Though a largely wage-less growth spurt until then, 2020 seemed the year in which Japan Inc might be finally opening its wallet to fatten paychecks and boost investments.
That dynamic, Abe’s boosters argued, would validate his moves to tighten corporate governance. Beginning in 2014, Abe implemented a UK-style stewardship code. His Liberal Democratic Party took steps to give shareholders a bigger voice and prodded corporate boards to hire more outside directors.
It’s a work in progress and, sadly, many of Abe’s corporate reforms lack teeth. As Jeff Kingston at Temple University’s Tokyo campus likes to say: “These Abenomics steps are too voluntary for their own good.”
Yet change comes slowly, especially in Japan where centuries-old sogo shosha conglomerates still dominate.
To regain the reformist momentum, Suga should take a far more hands-on role in containing Covid-19 than Abe did. Though Japan’s caseload is trifling compared with America’s – it’s suffered only 1,800 deaths – Tokyo Governor Yuriko Koike says another state of emergency declaration may be necessary.
The metropolis now averages 1,000-plus new infections per day, threatening consumer and business confidence.
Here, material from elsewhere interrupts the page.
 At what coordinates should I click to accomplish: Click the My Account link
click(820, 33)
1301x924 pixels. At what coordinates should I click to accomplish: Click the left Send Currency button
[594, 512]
Suga must accelerate Abe’s corporate reforms. One way is to offer tax incentives to companies diversifying boards, sharing profits with workers and working harder to cultivate and reward female talent.
The ruling LDP should do another round or two of direct payments to households. The 100,000 yen ($97) extended to every Japanese in mid-2020 is a distant memory. That would go further toward stabilizing falling consumer prices than any BOJ easing.
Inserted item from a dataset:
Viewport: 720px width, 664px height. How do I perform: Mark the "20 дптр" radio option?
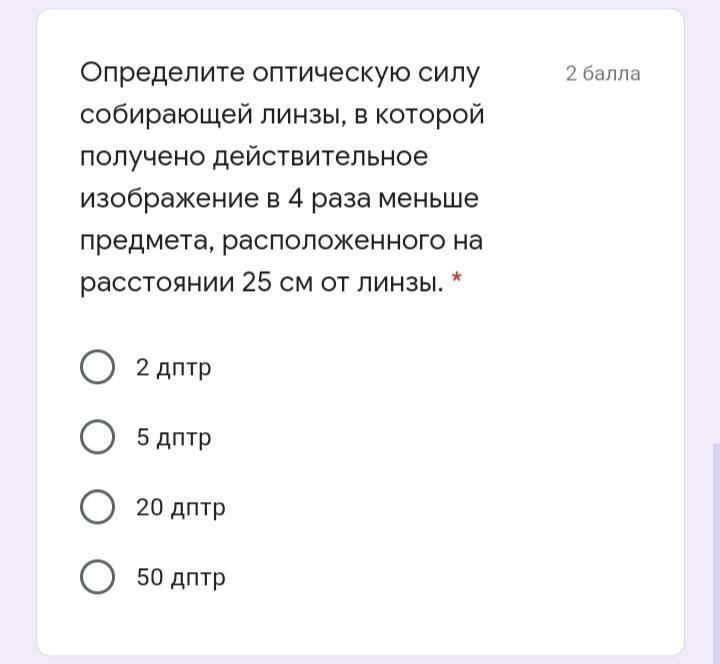[97, 506]
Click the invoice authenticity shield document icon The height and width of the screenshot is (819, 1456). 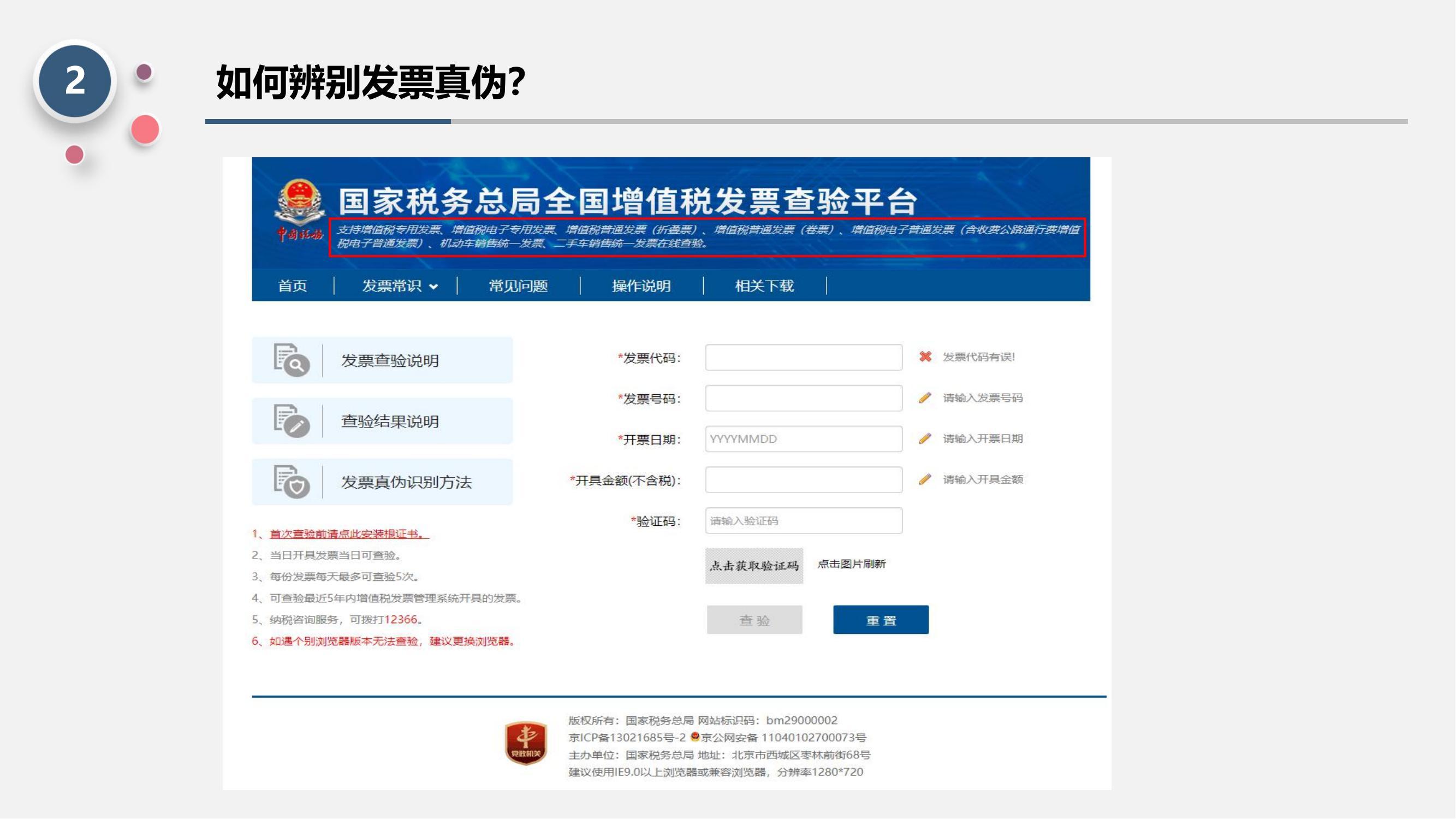coord(292,482)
This newish government needs to succeed where Abe failed. It should take a big swing at loosening labor markets, cutting bureaucracy and boosting startups and productivity. Whereas Abe slow-walked these and other upgrades, Suga could wow the global smart money with a burst of reformist energy.
Speaking of energy, one of Suga’s standout announcements since taking office was the rollout of a plan to make Japan fully carbon-neutral by 2050. Suga’s government also is mulling an emissions-trading system for automakers to encourage the use of electric cars within this decade.
That would not just create new wealth, but greater economic efficiency to enhance Japan Inc’s competitiveness. As economist Robert Alan Feldman of Morgan Stanley puts it: “Funding the transition to renewables from the savings on imports might well pay for the transition and would also generate Keynesian multiplier effects on the domestic economy from the decline of imports.”
And there’s no more obvious place for Japan to use tax and regulatory incentives than to increase its stable of tech “unicorns.” Any moves to create new economic energy from the ground up could make 2021 another banner year for the Nikkei.
As the markets suggest, the bulls are already pivoting Japan’s way. To keep up with them, Suga’s government needs to hit the ground running in 2021.